How Washington icon crossed the pond
From time to time over years of visiting The Metropolitan Museum of Art, I would find myself in front of Emanuel Leutze’s iconic “Washington Crossing the Delaware.” About 12 and a half feet high and 21 feet long, the huge rectangle was simply and plainly framed, hanging at just below knee height, if memory serves.
“It’s about the ice,” I would think each time I saw it; acres and acres of the stuff, wonderfully observed and presented in loosely brushed color and impasto white varnished to cast a glitter over the surface. Pyramids of men and perhaps a woman of various nations and stations, rearing horses and standing cannon all crossing a frozen river of glory in boats without names.
In the lead is a standing figure representing Washington, the center of a triangular composition along with a Scot, an African, Western sharpshooters, a trapper, what appears to be a pair of twins (one perhaps a woman), a Native American and future president James Monroe, a Noah’s Ark of intrepid democratic warriors in breaking dawn light headed to victory over a force of Hessian soldiers.
The painting has recently been cleaned as part of the reorganization of The Met’s American collection and is now cradled in a 3,000-pound gold-leaf frame surmounted by a shield and eagle and bristling with rifles and bayonets. The work is hung too high on the wall, making it difficult for the eye to adjust to its perspective and, I would think, especially difficult for children or seated viewers.
The painting has a curious story. Leutze’s father was a German political activist who had to escape the country with his family. Leutze grew up in Philadelphia and returned to Germany during the revolutions of 1848. His epic 1849 work was conceived to lift the flagging spirits of the ’48ers, as they have come to be called. It’s called “Sturm Und Drang,” inspired by the 1776 play of that title by Freidrich Klinger about the American Revolution and a German lad, frustrated by life under despotism, who crossed the sea to become a soldier in Washington’s army.
Leutze’s work is solidly in the tradition of German romanticism, which absorbed the Sturm und Drang (storm and stress) movement and produced paintings such as Caspar Wolf’s massive glaciers and the sea battles and avalanches of de Loutherbourg, as well as influencing American painters like Albert Bierstadt, Frederic Church and Thomas Cole, who hang with Leutze in the gallery.
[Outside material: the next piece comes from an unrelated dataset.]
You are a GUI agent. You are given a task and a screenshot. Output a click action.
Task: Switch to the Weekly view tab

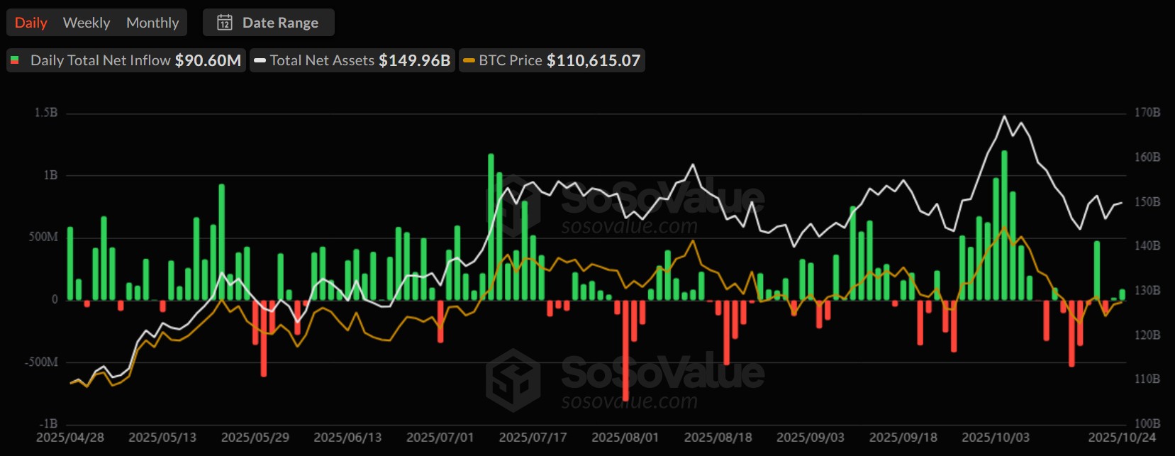click(x=87, y=23)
The source of Leutze’s icescape was the Rhine, not the Delaware, and according to experts, the formations in the painting are uncharacteristic of Delaware River ice, which forms as slabs. Yet, ultimately the work is too big to fail, and even though it was badly damaged in Leutze’s studio after it was finished, the insurance company that took ownership exhibited it to great success. Leutze began a second version that was sent to New York in 1851, where it found 50,000 viewers and is to this day the most popular painting in The Met’s collection.
In our century, the work is more likely to be visited by groups of schoolchildren than by weary revolutionaries, but it remains an over-the-top monument to Leutze’s great goodwill and solidarity.
The original ended up in Bremen, where it was destroyed by the British in a bombing raid during World War II.